Stated task: Rewrite the entries below as a numbered list, omitting any blank lines.
:: Available data
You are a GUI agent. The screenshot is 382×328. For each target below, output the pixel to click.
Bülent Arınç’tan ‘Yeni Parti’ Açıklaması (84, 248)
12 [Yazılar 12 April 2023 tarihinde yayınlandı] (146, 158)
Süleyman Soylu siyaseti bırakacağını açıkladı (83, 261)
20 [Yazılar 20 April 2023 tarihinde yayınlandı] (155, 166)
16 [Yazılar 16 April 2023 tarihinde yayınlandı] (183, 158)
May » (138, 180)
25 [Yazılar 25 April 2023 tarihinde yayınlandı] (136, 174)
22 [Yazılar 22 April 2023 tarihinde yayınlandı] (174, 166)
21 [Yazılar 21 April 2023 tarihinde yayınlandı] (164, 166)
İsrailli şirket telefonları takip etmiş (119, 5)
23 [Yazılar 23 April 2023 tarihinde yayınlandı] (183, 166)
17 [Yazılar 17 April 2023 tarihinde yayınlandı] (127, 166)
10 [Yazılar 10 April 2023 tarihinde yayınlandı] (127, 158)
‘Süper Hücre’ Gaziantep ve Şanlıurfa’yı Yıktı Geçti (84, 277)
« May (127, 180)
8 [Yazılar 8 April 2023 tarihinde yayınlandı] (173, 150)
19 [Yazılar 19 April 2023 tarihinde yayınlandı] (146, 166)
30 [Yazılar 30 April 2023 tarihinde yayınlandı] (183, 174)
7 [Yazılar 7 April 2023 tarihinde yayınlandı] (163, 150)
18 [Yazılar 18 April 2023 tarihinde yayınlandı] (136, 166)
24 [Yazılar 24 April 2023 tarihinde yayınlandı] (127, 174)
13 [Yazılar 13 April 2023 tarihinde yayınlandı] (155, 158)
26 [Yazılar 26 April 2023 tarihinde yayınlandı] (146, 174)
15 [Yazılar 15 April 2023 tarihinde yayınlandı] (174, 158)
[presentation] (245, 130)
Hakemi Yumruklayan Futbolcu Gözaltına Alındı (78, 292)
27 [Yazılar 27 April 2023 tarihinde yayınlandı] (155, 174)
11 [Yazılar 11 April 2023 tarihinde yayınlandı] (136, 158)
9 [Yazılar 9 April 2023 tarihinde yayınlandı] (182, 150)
::::
Output of the exercise:
1. You are a GUI agent. The screenshot is 382×328. For each target below, output the pixel to click.
2. Bülent Arınç’tan ‘Yeni Parti’ Açıklaması (84, 248)
3. 12 [Yazılar 12 April 2023 tarihinde yayınlandı] (146, 158)
4. Süleyman Soylu siyaseti bırakacağını açıkladı (83, 261)
5. 20 [Yazılar 20 April 2023 tarihinde yayınlandı] (155, 166)
6. 16 [Yazılar 16 April 2023 tarihinde yayınlandı] (183, 158)
7. May » (138, 180)
8. 25 [Yazılar 25 April 2023 tarihinde yayınlandı] (136, 174)
9. 22 [Yazılar 22 April 2023 tarihinde yayınlandı] (174, 166)
10. 21 [Yazılar 21 April 2023 tarihinde yayınlandı] (164, 166)
11. İsrailli şirket telefonları takip etmiş (119, 5)
12. 23 [Yazılar 23 April 2023 tarihinde yayınlandı] (183, 166)
13. 17 [Yazılar 17 April 2023 tarihinde yayınlandı] (127, 166)
14. 10 [Yazılar 10 April 2023 tarihinde yayınlandı] (127, 158)
15. ‘Süper Hücre’ Gaziantep ve Şanlıurfa’yı Yıktı Geçti (84, 277)
16. « May (127, 180)
17. 8 [Yazılar 8 April 2023 tarihinde yayınlandı] (173, 150)
18. 19 [Yazılar 19 April 2023 tarihinde yayınlandı] (146, 166)
19. 30 [Yazılar 30 April 2023 tarihinde yayınlandı] (183, 174)
20. 7 [Yazılar 7 April 2023 tarihinde yayınlandı] (163, 150)
21. 18 [Yazılar 18 April 2023 tarihinde yayınlandı] (136, 166)
22. 24 [Yazılar 24 April 2023 tarihinde yayınlandı] (127, 174)
23. 13 [Yazılar 13 April 2023 tarihinde yayınlandı] (155, 158)
24. 26 [Yazılar 26 April 2023 tarihinde yayınlandı] (146, 174)
25. 15 [Yazılar 15 April 2023 tarihinde yayınlandı] (174, 158)
26. [presentation] (245, 130)
27. Hakemi Yumruklayan Futbolcu Gözaltına Alındı (78, 292)
28. 27 [Yazılar 27 April 2023 tarihinde yayınlandı] (155, 174)
29. 11 [Yazılar 11 April 2023 tarihinde yayınlandı] (136, 158)
30. 9 [Yazılar 9 April 2023 tarihinde yayınlandı] (182, 150)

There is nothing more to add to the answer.